16. Gelet op het voorgaande geven het bestreden bewijsoordeel van het Hof ten aanzien van de onder 1 primair genoemde geldbedragen en het oordeel van het Hof dat het onder 1 primair bewezenverklaarde kan worden gekwalificeerd als witwassen niet blijk van een onjuiste rechtsopvatting en zijn beide oordelen toereikend gemotiveerd.
17. Dan het onder 1 subsidiair bewezenverklaarde. Volgens de tenlastelegging heeft verzoeker op 8 juni 2006 een bedrag van € 118.990,- voorhanden gehad terwijl hij wist dat dit geldbedrag onmiddellijk of middellijk afkomstig was uit misdrijf. Ik herinner eraan dat mijns inziens ervan kan worden uitgegaan dat ook dit geldbedrag niet uit een eigen (grond)misdrijf afkomstig is (zie hierboven onder 9). Het vervolg is op dit uitgangspunt gebaseerd.

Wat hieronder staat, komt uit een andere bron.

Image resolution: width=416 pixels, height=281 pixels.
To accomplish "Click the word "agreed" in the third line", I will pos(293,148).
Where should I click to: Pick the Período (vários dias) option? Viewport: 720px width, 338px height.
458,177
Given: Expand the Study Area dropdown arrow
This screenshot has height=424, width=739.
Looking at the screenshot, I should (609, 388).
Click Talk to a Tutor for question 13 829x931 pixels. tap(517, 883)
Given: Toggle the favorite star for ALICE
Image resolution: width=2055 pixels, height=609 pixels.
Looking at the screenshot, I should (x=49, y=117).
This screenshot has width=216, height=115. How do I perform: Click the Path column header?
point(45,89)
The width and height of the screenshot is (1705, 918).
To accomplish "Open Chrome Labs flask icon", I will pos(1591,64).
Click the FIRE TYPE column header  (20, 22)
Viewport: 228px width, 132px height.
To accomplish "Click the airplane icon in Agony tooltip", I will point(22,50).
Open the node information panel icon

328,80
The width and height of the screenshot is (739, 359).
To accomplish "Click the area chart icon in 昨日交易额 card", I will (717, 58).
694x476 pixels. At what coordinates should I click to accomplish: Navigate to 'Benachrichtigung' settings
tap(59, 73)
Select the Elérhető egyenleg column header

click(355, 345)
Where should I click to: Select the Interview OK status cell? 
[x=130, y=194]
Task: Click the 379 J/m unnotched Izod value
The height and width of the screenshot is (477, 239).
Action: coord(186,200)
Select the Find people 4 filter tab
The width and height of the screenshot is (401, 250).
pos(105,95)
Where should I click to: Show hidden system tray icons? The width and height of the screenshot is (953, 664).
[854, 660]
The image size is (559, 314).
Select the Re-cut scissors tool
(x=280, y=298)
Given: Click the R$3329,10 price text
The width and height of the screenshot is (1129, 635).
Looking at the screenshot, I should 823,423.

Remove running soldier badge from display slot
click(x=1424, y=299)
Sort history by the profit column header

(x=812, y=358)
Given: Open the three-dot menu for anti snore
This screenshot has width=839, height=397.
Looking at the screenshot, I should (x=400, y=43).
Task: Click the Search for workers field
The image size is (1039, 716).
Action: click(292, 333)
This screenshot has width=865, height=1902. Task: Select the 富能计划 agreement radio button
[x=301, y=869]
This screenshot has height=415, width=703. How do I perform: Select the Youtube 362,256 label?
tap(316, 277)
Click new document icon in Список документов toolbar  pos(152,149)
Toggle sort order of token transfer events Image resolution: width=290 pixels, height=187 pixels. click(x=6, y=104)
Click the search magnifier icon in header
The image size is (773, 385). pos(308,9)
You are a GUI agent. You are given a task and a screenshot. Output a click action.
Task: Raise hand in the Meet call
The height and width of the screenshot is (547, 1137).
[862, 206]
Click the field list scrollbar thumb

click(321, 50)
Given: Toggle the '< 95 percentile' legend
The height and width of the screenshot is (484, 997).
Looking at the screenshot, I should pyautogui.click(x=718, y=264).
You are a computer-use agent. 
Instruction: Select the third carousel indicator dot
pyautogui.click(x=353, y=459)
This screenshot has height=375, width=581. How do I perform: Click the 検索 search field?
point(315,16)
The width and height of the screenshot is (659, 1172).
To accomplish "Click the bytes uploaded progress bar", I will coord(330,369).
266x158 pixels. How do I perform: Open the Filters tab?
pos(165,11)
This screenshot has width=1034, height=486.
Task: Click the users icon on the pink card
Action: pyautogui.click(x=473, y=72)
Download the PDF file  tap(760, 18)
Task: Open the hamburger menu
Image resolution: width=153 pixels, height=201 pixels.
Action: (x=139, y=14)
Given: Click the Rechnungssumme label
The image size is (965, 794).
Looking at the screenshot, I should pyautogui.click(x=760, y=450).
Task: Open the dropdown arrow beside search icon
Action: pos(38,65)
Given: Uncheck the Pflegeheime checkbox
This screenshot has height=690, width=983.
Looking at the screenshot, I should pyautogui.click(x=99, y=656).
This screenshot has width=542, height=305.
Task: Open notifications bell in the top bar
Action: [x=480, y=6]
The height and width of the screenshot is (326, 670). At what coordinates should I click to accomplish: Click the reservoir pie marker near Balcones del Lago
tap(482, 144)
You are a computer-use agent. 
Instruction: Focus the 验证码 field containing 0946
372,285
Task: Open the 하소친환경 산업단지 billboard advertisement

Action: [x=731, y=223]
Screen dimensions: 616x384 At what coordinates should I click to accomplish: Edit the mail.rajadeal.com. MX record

18. Ten aanzien van dat, in verzoekers woning aangetroffen, geldbedrag heeft het Hof overwogen dat het de lezing van verzoeker niet aannemelijk acht. Daarin ligt als ’s Hofs (niet onbegrijpelijk) oordeel besloten dat verzoeker er niet in is geslaagd een aannemelijke verklaring te geven voor de herkomst, de omvang en de bestemming van dat geldbedrag. Voorts heeft het Hof overwogen dat gelet op de omstandigheden waaronder het geldbedrag is aangetroffen, de samenstelling van het bedrag en de onduidelijk gebleven herkomst, het niet anders kan zijn dan dat het geld van misdrijf afkomstig is en dat verzoeker dat geweten heeft. Daarin ligt het (evenmin onbegrijpelijke) oordeel van het Hof besloten dat de vastgestelde feiten en omstandigheden het vermoeden rechtvaardigen dat het geldbedrag dat verzoeker in zijn woning voorhanden heeft gehad onmiddellijk of middellijk uit enig misdrijf afkomstig is. Gelet op dit één en ander daarop getuigt het oordeel van het Hof dat het geldbedrag van € 118.990,- geen legale herkomst had en dat verzoeker dit wist (in de zin van voorwaardelijk opzet) niet blijk van een onjuiste rechtsopvatting. Voorts is dit oordeel toereikend gemotiveerd, zij het dat daarbij een kanttekening past die ik ambtshalve plaats. Het Hof verwijst in zijn motivering mede naar de omstandigheden waaronder het geldbedrag is aangetroffen. Als ik het goed zie, heeft het Hof verzuimd in de aanvulling op het verkort arrest het bewijsmiddel – bijvoorbeeld een proces-verbaal doorzoeking en inbeslagneming - op te nemen waaruit blijkt dat het geldbedrag van € 118.990,- in de woning is aangetroffen, zodat niet duidelijk is op welke omstandigheden het Hof het oog heeft. Omdat over dit verzuim in cassatie niet wordt geklaagd, laat ik het verder rusten.12.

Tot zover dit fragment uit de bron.